(Adds finance ministry reaction, quote, interventions; cuts)
* Russia’s S&P rating cut to two notches above junk
* Pressure on reserves from oil, rouble
* S&P decision expected, market reaction muted
MOSCOW/LONDON, Dec 8 (Reuters) - Standard & Poor’s on Monday became the first ratings agency to downgrade Russia in a decade, while data showed the central bank had spent $30 billion in currency market interventions last month.
S&P said it was keeping a negative outlook on Russia’s new BBB foreign currency rating and BBB+ long-term rouble rating.
“The negative outlook reflects the likelihood of a (further) downgrade if the banking crisis and external pressures continue to impair the government’s balance sheet and its still substantial arsenal of liquid assets, amid a weakening of underlying economic fundamentals,” it said in a statement.
S&P, which has had Russia on negative outlook since Oct. 23, was the last of the three global ratings agencies to promote Russia to investment grade after Moscow got its house back in order following the 1998 financial crisis.
“It is like a notification to the Russian Finance Ministry, the central bank and the government that even if there is no risk of outright default by the federal government, the rating agencies are watching and that their respect for Russian economic management has fallen after recent events,” said Anton Tabakh, fixed income analyst at Troika Dialog in Moscow.
A Finance Ministry official told Reuters the downgrade would limit borrowing opportunities for domestic debt issued next year, but should not hurt bond prices for now [ID:nL8160773].
Russia, which has not recently needed to use bonds to raise cash, stopped issues this year due to a lack of demand.
Investors have pulled back heavily from Russia since the August conflict with Georgia.
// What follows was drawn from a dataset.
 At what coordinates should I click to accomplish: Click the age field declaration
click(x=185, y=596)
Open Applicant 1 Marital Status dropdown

Pressured by the global financial crisis and plummeting oil prices, Russia has been spending tens of billions of dollars to support its currency, the real economy and the financial markets.
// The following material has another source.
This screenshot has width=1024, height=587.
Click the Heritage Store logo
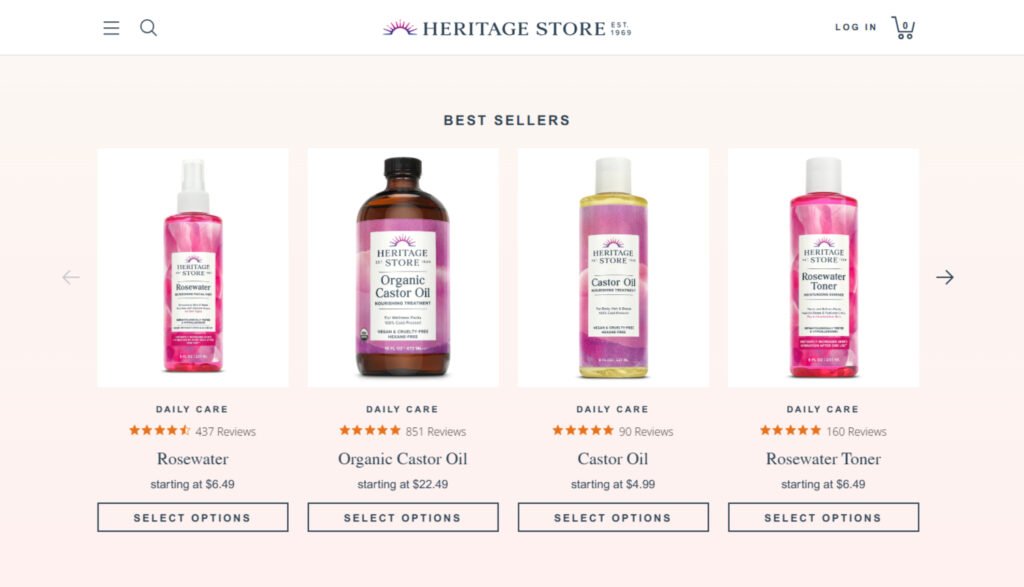pyautogui.click(x=506, y=28)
Falling oil prices URL-E mean money may also be needed to prop up the budget.
The ratings decision “is linked to the fall in the oil price and the likely appearance of current account and trade deficits next year. The weakening of the rouble and the situation with the exchange rate could have also played a part,” said Yaroslav Lissovolik, chief strategist at Deutsche bank in Moscow.
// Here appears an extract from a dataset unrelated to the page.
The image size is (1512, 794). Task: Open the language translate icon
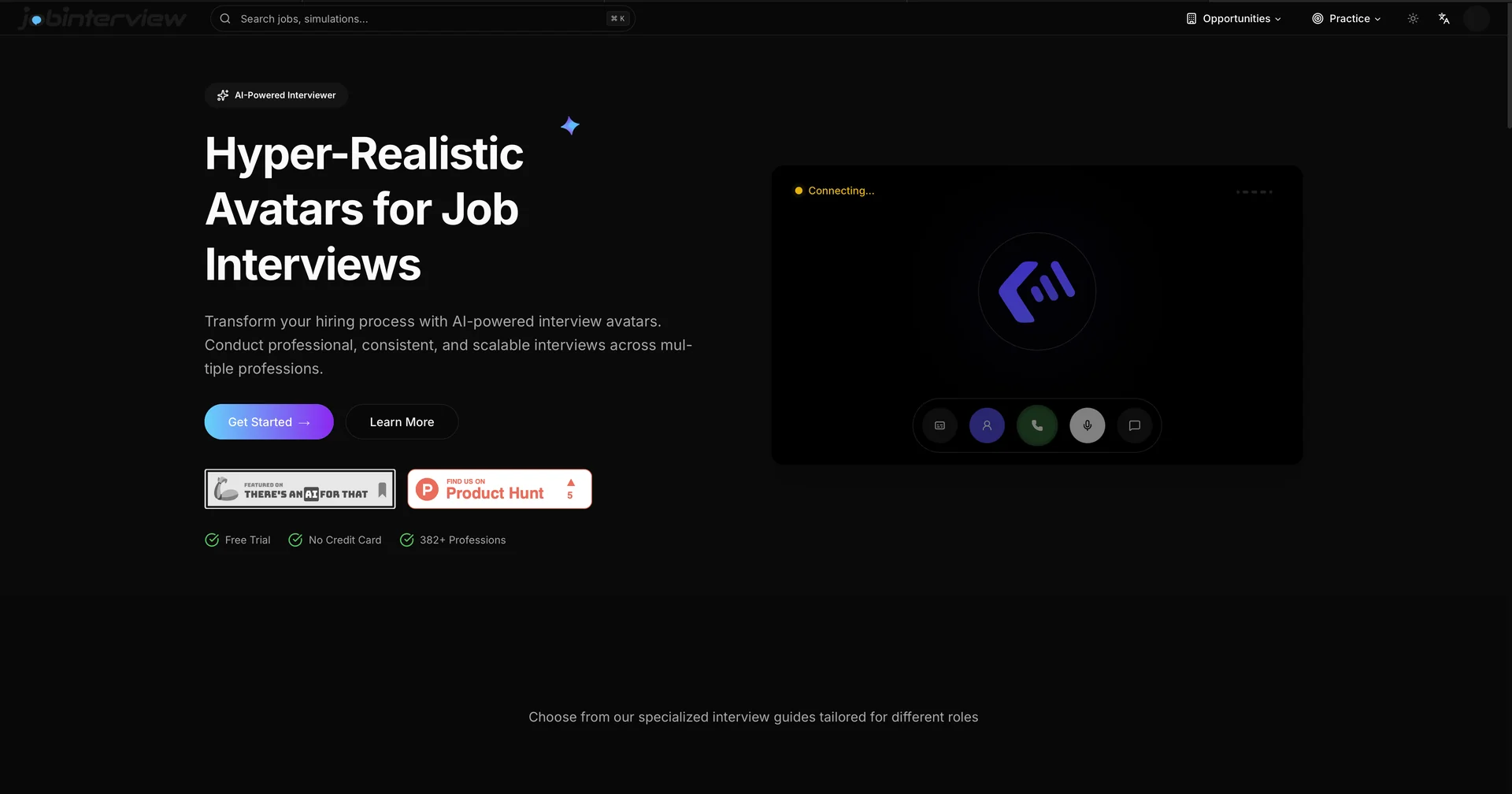(x=1443, y=19)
“To a certain extent markets were already discounting the probability of such an outcome, so it is a negative for markets but it probably won’t have a big impact.”
Russia's stock markets stayed near session highs after the downgrade, focusing more on the day's recovery in oil prices .IRTS. Benchmark five-year credit default swaps (CDS), used as insurance against a default, were also little changed at around 787 basis points compared to around 811 on Friday, traders said.
Russia’s 2030 eurobond was yielding 11.61/49 RU011428878=.
The downgrade leaves Russia’s bonds two notches above junk.
“There is no justification for a loss of investment grade unless reserves were to fall to about $150 billion,” said Chris Weafer, analyst at UralSib in Moscow.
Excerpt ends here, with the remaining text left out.